Chelsea: Tim Cook was like, "And the MacBook Air commercial!" You know, introducing it. And I looked at Spencer and was like, "Wouldn't it be so cool if 'Trampoline' was on this?" And then it comes on. I yelled, "OH MY GOD PULL OVER!" We were freaking out. Max was home and we just ran home and were jumping up and down all day. The whole day was spent screaming and calling all of our friends. The visibility with Apple is so huge and incredible, and people that wouldn't necessarily be able to hear our music were hearing it.

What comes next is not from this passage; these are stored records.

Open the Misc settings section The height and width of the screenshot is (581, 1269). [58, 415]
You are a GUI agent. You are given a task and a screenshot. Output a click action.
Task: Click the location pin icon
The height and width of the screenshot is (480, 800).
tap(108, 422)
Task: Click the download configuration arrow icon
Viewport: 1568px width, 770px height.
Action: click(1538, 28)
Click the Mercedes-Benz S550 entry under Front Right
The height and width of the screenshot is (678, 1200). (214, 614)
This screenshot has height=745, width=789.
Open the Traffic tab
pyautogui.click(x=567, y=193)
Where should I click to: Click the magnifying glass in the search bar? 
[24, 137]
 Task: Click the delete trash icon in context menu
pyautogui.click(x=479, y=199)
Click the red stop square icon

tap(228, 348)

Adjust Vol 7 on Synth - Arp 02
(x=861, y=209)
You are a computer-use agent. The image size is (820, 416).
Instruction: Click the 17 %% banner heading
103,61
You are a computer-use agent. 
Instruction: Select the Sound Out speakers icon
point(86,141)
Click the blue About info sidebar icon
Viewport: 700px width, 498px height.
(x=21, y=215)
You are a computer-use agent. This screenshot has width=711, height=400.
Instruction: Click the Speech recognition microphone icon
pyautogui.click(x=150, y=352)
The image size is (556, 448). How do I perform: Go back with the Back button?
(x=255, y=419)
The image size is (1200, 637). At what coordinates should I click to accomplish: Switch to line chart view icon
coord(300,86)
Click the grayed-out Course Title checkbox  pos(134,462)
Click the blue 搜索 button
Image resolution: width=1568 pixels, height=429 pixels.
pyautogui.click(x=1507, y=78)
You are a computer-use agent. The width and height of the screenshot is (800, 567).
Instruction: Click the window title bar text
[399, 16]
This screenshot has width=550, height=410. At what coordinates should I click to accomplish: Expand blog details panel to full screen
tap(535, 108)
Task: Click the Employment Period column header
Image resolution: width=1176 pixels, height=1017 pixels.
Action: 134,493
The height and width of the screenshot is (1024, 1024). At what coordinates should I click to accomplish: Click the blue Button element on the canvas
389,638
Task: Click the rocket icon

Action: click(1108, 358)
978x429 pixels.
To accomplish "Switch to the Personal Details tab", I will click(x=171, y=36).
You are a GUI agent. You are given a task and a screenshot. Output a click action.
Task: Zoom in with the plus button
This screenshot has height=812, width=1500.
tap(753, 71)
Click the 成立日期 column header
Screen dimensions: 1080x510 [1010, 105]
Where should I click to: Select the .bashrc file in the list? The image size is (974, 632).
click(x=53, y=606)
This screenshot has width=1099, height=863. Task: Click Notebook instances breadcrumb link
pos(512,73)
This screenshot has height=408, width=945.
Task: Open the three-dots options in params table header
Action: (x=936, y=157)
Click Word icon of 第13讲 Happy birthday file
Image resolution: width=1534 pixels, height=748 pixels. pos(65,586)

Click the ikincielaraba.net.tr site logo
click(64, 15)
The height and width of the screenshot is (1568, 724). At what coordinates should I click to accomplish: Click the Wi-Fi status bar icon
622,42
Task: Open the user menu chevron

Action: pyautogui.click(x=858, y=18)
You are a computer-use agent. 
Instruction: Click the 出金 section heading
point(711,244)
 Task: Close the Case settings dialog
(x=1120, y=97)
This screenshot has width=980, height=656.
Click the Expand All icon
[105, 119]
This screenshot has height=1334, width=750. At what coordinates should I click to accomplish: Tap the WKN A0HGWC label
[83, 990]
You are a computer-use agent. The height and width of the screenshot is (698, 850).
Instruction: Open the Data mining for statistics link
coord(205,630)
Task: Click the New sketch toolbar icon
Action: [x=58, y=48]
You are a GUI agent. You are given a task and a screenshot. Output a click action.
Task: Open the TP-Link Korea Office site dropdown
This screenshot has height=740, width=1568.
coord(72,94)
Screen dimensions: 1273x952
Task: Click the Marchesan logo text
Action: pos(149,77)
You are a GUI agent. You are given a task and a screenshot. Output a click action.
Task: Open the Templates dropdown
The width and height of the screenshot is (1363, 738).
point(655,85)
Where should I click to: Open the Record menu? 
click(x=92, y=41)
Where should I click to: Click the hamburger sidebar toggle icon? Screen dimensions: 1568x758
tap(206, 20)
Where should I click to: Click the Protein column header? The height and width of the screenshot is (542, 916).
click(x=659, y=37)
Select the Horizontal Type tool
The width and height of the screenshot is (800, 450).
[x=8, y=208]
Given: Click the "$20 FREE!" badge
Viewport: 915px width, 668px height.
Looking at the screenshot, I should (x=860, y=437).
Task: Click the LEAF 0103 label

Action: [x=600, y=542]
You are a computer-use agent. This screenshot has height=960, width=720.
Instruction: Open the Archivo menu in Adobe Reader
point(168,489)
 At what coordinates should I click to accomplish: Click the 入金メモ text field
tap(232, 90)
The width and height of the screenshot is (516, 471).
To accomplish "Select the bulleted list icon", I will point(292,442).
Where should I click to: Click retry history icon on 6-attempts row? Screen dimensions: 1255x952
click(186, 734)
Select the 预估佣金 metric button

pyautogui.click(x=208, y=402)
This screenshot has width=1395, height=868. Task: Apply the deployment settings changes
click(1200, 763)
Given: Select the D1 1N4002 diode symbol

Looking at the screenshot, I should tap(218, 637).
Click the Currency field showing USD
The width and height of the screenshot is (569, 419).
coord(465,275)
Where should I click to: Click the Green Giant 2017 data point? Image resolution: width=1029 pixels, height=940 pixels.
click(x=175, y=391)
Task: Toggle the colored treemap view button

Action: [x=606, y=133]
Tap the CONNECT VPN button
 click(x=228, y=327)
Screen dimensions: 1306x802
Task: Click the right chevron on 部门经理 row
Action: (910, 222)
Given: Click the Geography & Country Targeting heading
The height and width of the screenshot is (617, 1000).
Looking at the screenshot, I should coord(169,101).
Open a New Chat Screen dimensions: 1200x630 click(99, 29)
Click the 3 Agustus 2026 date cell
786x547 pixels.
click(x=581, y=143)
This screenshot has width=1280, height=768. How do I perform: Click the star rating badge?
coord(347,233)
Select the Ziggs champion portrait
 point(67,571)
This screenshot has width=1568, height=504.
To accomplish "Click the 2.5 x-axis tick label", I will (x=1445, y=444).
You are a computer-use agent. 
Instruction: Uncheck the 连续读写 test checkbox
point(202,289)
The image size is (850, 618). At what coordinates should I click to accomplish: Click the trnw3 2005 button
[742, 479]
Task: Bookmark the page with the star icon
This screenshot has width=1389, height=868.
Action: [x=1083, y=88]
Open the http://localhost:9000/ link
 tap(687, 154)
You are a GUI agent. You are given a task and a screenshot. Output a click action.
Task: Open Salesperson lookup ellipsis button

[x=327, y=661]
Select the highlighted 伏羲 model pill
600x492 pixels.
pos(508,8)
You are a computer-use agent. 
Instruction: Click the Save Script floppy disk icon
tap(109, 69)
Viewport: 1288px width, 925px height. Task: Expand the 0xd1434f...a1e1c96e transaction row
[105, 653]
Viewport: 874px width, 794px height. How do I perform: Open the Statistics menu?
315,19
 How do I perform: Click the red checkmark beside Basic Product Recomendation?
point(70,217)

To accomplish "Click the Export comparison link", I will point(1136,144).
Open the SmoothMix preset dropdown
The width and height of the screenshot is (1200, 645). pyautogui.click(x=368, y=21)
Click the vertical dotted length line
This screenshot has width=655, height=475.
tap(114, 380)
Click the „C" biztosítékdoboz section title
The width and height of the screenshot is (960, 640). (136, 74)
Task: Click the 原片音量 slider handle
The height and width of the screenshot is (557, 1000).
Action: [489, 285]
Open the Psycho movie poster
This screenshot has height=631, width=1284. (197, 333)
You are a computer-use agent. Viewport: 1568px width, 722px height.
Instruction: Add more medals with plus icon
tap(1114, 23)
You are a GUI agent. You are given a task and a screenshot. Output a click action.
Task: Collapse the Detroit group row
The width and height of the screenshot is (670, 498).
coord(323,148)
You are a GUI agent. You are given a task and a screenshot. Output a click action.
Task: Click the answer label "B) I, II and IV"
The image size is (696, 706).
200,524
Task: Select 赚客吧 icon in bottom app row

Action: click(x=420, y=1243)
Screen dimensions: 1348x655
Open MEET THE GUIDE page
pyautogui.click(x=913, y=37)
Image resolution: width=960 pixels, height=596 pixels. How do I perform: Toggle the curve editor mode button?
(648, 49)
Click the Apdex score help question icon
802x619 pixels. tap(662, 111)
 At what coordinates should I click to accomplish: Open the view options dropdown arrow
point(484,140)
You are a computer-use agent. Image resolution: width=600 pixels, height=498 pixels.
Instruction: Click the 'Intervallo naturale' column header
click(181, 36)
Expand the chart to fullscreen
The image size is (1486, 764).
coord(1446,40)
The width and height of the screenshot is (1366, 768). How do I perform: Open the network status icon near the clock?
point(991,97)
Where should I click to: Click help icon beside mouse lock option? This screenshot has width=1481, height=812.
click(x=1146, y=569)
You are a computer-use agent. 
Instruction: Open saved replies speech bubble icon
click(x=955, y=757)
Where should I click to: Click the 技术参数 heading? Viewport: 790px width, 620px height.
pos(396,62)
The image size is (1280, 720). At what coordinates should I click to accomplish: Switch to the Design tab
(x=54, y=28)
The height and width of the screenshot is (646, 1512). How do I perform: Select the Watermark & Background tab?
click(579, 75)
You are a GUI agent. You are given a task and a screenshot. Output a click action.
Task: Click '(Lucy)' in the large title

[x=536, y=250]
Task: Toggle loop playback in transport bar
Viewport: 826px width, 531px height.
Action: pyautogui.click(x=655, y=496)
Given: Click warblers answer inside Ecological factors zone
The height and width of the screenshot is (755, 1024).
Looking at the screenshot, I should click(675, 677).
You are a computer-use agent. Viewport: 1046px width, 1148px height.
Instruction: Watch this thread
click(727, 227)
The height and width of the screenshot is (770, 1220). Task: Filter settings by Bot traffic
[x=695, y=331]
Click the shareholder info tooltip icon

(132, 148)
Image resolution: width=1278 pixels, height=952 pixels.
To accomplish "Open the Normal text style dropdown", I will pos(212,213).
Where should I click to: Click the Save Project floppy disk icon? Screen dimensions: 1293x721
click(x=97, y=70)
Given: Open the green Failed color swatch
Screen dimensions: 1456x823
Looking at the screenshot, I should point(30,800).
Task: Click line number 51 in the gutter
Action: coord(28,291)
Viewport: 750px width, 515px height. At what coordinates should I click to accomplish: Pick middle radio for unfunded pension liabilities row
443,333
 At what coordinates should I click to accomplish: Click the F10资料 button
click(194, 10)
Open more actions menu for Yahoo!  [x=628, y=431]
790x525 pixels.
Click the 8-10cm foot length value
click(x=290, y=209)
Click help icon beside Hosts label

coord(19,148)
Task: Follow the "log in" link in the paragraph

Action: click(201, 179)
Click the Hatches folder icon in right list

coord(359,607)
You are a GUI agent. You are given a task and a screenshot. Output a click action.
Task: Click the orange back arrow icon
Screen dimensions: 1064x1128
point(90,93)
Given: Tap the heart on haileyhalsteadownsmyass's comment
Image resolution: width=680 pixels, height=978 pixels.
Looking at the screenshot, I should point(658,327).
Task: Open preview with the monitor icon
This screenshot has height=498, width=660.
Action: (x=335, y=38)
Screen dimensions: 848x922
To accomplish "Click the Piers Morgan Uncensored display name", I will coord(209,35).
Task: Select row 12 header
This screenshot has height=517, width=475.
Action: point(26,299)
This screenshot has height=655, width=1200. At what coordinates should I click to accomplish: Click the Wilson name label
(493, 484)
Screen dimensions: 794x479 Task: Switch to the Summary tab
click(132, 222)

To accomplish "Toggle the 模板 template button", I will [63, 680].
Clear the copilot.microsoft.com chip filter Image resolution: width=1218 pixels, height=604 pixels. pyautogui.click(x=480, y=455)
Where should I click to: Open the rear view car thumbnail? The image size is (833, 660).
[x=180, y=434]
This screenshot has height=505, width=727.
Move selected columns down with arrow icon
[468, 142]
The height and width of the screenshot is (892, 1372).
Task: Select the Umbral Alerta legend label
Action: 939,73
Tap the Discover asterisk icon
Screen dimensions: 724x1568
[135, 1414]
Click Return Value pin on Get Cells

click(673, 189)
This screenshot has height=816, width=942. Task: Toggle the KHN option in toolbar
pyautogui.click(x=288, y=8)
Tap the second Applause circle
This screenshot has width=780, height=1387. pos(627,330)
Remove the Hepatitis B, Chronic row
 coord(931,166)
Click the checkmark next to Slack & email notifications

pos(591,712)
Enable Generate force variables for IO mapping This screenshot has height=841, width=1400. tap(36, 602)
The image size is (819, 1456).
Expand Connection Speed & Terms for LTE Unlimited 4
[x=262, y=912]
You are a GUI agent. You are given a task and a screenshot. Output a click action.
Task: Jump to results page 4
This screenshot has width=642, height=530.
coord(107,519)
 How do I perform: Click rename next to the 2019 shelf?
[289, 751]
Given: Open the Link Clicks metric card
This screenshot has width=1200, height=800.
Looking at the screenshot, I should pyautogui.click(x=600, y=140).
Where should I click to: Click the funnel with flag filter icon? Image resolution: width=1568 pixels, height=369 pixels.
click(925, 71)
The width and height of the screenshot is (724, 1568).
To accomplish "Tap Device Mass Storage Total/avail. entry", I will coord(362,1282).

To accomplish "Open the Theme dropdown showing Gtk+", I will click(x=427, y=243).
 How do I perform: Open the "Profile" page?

Max Ernst: It was just cool to see people in all these different countries listening to our music. The Shazam numbers were definitely pretty exciting. We were the second-most Shazam'd song in Japan for like two weeks during the commercial. That's led to a lot of international shows coming up in the future.

Where's the weirdest place you've ever heard “Trampoline” playing?

Max: I heard it in our local supermarket, and I went up to the cashier and I was like, "This is my song." He was like, "Yeah, I dig it too." I said, "No, this is my song." He didn't really know what I was talking about, but that was pretty cool. [Laughs.]

Spenceer: The song was in an NFL playoff game, which was pretty funny.

Max: We actually didn't see it -- we were in Toronto at a bar -- and then all of a sudden our phones just started blowing up because it was played right when it went to half time at the AMC/AFC championship game. It was a big game in the playoffs. We were really excited.

Have you found any kind of kinship among artists who have broken out similarly?

Chelsea: We’re friends with Marian Hill, and they had [their song “Down” featured in] the commercial for the AirPods, which was such an amazing commercial. I just remember looking at them when that commercial came out, like, that's just such a dream, we're never going to get that. And then we got it!

Did they give you any advice, having been through the same thing?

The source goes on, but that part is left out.